There are artists who take years before releasing an album or prefer to simply stay with the single-by-single trend that has increased exponentially with time. Others rely on corporate platforms to get their music out because the marketing capability of some of these shows is enormous and runs across billboards, multiple radio channels and several TV channels for a number of weeks.
But some artists releasing music independently show great consistency by putting out new albums or EPs – irrespective of the returns.
One such aforementioned artist is Islamabad-based Shamoon Ismail, who brought his own style of Punjabi blues to Diplo’s Mad Decent Block Party (2018) where names like Adil Omar and Talal Qureshi performed as the duo SNKM and the international artist brought his other act, Major Lazer to the stage. Playing in the late afternoon, Shamoon had the crowd, which goes to show how strong a following he has.
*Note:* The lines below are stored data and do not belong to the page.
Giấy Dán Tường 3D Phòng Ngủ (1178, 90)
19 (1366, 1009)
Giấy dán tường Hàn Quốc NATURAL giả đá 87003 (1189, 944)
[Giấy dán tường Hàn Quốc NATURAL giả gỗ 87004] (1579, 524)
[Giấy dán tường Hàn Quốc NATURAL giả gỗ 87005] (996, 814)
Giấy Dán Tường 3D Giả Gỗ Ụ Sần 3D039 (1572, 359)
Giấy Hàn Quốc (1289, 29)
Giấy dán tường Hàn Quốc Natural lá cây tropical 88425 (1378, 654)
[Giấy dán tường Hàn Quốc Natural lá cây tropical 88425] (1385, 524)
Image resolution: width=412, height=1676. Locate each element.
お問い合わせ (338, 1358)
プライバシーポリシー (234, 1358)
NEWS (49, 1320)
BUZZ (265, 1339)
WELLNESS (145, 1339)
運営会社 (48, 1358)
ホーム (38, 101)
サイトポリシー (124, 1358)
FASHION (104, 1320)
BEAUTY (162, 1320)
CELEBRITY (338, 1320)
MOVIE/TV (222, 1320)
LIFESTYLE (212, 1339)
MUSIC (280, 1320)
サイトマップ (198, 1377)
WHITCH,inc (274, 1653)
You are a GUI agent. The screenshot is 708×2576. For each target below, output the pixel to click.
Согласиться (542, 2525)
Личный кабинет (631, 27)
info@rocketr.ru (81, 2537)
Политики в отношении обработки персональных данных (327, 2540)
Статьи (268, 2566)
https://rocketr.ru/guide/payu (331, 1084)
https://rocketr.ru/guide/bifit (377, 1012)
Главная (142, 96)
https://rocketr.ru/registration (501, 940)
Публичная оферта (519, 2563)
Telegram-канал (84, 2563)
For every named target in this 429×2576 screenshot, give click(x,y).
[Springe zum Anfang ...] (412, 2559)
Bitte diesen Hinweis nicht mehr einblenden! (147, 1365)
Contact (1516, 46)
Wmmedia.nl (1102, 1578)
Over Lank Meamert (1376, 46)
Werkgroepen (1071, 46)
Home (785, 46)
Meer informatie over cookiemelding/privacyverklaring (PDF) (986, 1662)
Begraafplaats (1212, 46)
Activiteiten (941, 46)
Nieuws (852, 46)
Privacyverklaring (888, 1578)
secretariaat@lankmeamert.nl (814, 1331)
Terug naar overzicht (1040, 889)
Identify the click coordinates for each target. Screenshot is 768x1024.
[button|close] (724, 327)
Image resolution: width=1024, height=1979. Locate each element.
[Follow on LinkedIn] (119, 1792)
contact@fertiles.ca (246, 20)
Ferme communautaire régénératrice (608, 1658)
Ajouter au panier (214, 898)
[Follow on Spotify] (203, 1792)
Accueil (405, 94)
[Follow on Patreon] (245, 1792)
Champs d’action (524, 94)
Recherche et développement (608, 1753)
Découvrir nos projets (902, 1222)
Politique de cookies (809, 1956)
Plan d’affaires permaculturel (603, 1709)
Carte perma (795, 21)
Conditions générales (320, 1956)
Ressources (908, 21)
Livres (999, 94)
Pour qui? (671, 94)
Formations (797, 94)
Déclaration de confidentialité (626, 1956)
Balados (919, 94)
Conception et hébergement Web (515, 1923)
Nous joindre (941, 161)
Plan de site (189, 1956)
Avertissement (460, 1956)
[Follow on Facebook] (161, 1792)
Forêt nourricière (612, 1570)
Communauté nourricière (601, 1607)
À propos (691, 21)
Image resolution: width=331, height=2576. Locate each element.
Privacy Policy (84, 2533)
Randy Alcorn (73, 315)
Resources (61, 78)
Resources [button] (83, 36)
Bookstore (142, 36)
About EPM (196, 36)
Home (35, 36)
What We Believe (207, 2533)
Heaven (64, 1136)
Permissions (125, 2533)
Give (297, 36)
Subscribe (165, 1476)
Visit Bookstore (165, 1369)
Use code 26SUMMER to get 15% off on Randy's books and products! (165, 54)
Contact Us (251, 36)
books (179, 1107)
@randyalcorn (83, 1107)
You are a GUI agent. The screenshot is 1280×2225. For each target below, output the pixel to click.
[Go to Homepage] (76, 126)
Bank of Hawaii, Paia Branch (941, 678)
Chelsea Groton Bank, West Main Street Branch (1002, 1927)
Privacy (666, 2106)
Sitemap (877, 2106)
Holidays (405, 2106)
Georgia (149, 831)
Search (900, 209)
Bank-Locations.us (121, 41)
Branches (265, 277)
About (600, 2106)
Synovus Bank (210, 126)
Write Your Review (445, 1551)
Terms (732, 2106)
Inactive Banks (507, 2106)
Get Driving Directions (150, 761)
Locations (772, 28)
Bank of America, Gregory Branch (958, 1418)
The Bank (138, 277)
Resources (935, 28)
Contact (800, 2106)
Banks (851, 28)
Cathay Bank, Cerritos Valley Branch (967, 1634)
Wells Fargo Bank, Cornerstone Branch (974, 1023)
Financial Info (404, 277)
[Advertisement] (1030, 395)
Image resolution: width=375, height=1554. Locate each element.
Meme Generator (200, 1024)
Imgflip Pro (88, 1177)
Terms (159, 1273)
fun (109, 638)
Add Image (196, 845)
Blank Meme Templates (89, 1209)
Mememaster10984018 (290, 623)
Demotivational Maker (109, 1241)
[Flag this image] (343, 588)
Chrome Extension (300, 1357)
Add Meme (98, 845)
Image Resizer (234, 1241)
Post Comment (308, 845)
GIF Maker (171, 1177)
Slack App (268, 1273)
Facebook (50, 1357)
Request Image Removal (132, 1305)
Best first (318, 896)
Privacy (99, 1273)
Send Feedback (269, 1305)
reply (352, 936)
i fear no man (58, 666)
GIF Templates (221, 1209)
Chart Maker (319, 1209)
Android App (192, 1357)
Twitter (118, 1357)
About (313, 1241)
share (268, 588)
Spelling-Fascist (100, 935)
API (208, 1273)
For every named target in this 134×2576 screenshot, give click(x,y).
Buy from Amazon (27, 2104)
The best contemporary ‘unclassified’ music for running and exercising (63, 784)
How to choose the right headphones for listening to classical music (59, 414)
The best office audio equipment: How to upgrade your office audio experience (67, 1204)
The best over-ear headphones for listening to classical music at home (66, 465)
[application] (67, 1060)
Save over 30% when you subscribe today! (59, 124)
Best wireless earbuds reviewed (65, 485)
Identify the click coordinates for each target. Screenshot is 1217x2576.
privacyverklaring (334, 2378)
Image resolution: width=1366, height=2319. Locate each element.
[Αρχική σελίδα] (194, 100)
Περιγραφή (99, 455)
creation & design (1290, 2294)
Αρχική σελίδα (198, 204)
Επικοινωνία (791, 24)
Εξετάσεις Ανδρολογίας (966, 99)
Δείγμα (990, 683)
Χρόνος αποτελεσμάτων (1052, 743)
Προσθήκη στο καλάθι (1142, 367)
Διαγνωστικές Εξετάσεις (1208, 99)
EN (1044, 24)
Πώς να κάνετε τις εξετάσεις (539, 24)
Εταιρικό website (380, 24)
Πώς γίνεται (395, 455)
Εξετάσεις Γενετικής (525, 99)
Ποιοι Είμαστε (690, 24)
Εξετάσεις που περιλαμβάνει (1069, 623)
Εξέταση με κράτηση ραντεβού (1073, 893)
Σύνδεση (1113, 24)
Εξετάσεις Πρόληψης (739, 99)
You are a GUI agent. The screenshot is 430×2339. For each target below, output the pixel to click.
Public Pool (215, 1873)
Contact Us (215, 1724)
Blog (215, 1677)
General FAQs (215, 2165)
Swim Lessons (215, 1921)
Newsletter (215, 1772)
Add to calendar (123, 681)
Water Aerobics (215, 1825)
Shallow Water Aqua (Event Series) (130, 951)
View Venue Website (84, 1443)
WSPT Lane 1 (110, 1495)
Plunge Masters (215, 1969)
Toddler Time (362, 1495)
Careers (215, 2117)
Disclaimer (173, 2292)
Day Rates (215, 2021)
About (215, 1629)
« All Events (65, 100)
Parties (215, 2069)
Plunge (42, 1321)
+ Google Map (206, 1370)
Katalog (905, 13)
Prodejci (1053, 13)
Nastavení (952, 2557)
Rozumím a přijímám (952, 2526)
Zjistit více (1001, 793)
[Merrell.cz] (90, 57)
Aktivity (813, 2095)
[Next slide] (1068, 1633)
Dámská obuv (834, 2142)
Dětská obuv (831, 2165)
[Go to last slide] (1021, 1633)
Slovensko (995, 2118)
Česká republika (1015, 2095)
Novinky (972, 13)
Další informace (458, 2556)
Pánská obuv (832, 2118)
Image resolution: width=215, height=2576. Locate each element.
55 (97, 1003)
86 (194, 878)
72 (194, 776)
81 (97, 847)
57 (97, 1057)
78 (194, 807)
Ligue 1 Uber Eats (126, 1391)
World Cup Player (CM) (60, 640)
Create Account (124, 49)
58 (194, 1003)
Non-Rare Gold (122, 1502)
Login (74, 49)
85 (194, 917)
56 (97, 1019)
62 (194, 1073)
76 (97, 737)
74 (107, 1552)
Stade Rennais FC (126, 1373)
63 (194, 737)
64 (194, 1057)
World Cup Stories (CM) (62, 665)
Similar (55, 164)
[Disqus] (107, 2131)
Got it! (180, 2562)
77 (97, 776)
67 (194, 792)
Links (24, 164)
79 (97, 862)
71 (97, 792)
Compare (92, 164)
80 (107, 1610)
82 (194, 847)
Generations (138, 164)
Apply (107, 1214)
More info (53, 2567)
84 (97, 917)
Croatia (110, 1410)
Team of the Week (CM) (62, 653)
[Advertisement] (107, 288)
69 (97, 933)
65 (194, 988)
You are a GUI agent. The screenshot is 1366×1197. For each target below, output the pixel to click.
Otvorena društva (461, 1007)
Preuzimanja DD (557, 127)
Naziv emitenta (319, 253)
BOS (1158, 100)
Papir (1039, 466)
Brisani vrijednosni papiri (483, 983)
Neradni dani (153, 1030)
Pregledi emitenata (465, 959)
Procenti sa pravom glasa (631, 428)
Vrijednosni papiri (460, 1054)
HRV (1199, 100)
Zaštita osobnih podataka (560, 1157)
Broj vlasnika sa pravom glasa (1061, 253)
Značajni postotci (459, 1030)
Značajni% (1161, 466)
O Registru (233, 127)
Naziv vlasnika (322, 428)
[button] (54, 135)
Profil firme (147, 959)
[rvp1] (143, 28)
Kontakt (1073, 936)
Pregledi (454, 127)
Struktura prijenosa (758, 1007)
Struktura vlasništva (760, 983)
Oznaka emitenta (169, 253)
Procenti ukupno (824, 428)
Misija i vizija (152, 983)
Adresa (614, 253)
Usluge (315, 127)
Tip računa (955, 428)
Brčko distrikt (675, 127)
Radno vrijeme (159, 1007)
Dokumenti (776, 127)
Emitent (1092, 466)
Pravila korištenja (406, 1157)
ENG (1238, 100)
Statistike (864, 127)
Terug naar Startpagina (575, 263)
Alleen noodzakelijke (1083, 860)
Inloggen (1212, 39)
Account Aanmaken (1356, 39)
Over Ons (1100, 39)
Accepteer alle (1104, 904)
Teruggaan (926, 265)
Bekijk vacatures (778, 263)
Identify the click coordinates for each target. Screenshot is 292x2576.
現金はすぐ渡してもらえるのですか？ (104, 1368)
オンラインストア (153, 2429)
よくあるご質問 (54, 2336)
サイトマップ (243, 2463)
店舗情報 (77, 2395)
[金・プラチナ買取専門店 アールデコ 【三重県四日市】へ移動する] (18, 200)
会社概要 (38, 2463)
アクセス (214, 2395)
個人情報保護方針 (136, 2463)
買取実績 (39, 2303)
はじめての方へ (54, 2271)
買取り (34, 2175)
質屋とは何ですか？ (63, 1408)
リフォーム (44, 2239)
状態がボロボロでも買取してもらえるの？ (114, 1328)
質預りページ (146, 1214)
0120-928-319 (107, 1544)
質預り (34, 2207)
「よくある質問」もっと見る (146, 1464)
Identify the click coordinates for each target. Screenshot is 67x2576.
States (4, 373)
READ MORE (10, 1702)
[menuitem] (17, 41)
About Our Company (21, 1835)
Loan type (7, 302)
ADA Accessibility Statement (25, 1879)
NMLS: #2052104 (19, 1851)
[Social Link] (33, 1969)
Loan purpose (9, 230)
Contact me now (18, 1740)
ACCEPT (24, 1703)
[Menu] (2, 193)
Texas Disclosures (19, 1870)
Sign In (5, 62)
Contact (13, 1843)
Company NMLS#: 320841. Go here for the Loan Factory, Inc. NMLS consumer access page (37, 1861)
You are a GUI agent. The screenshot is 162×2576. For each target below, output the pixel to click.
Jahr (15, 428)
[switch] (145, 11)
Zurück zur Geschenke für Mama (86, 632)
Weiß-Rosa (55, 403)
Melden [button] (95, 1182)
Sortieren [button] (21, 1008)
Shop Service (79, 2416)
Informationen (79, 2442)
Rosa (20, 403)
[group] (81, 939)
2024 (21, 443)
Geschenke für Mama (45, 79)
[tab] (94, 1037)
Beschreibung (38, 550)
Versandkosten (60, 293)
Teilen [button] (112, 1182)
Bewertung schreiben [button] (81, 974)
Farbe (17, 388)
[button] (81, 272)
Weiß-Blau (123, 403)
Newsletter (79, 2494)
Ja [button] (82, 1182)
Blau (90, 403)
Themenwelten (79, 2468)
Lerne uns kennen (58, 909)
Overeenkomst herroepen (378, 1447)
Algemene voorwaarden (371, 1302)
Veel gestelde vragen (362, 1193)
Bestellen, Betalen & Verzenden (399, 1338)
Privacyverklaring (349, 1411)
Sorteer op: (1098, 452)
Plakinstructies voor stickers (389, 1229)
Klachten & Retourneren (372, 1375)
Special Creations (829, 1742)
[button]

Since then, Shamoon Ismail has only upped his game by first releasing an EP called Cookie. From Cookie, the song ‘Marijuana’ fetched him a Lux Style Awards 2019 nomination in the Singer of the Year category.
Making an appearance at the LSA 2019 as a nominee, Shamoon may not have won but his spirit remains undeterred; he has released not one but two EPs this year. He first released Magic – consisting of three songs – and followed it up by releasing Brown Sugar, made up of four songs. Singing in Punjabi/English, if anything his latest offering shows a mature growth.
Speaking to Instep, he notes why there is a shift in the frequency with which he releases music. “The frequency has risen as before I was doing my masters in leadership and management. So, I couldn’t really give time to music as much as I wanted to. I was still making music but I wasn’t putting it out.”
As Shamoon Ismail tells Instep, with the exams behind him, his focus on music became an even bigger priority than it was in the past.
Magic and Brown Sugar collectively make up a full-length album while Cookie from which ‘Marijuana’ became a hit, was released last year, says Shamoon.
Brown Sugar, his latest EP featuring songs such as ‘Scheming’, ‘Late Night’, ‘Chal’ and ‘Back up Plan’, seems to have a different texture; almost atmospheric an environment sonically than his previous releases done deliberately.
Speaking about his latest release, from which songs were unveiled one by one with ‘Back up Plan’ released just one week ago, Shamoon says, “This is different from Cookie and Magic in ways that it was perhaps more about the music. Brown Sugar is lyrically different; this album tells a different story than previous releases. It’s about the other side of things, I would say than Magic and Cookie. Cookie was also different than Magic.”
As for production, says Shamoon, “I produced two songs (‘Back up Plan, ‘Late Night’) on the EP while Chal’ was produced by Rovalio and ‘Back up Plan’ was produced by Ghauri.”
Addressing a question about how he plans to publicise the EP and how he handles marketing of his music in a music world dominated by corporate platforms, Shamoon tells Instep, “Since I’m an independent artist, my music has a following and I have distribution; I give it to radios and platforms like Patari. Apart from that, it is mainly just YouTube and digital platforms like Spotify where I have an active fan-base. I give it to platforms in India, streaming sites like Gaana, Saavn and Hungama and all those.”
As for the response by listeners to his music, that is a combination of Punjabi lyrics primarily jazzed up with ambient, blues and electro sounds, notes Shamoon, “The response has been great,” he says with reference to Brown Sugar and carries on, “With all my music, it has received a great response. Some songs go ahead than others like ‘Marijuana’ from Cookie (2018) for example. From every EP, there is one song but overall I’d say, the response has been good. But it varies from song to song. My listeners understand it and take it well.”
As for playing at festivals that have sprung in Pakistan in the last couple of years, “When it comes to shows, I play shows. Two weeks ago I played in Lahore. Before that I played a show in Bahawalpur, another in Lahore, so shows keep happening. Until now, it’s the Punjab and Islamabad side. I haven’t played any shows in other parts but I’m planning to. For me, it’s not a city-thing; I would love to come to Karachi, there are a lot of queries.
So far, I haven’t played in Karachi but I will, I get a lot of love from Karachi.”